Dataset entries
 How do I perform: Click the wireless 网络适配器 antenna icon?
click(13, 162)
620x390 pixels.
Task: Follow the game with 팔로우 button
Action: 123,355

PROBLEM REQUIREMENTS: The output should be a character-exact copy of all entries.

RESPONSE TO THE EXERCISE:
 How do I perform: Click the wireless 网络适配器 antenna icon?
click(13, 162)
620x390 pixels.
Task: Follow the game with 팔로우 button
Action: 123,355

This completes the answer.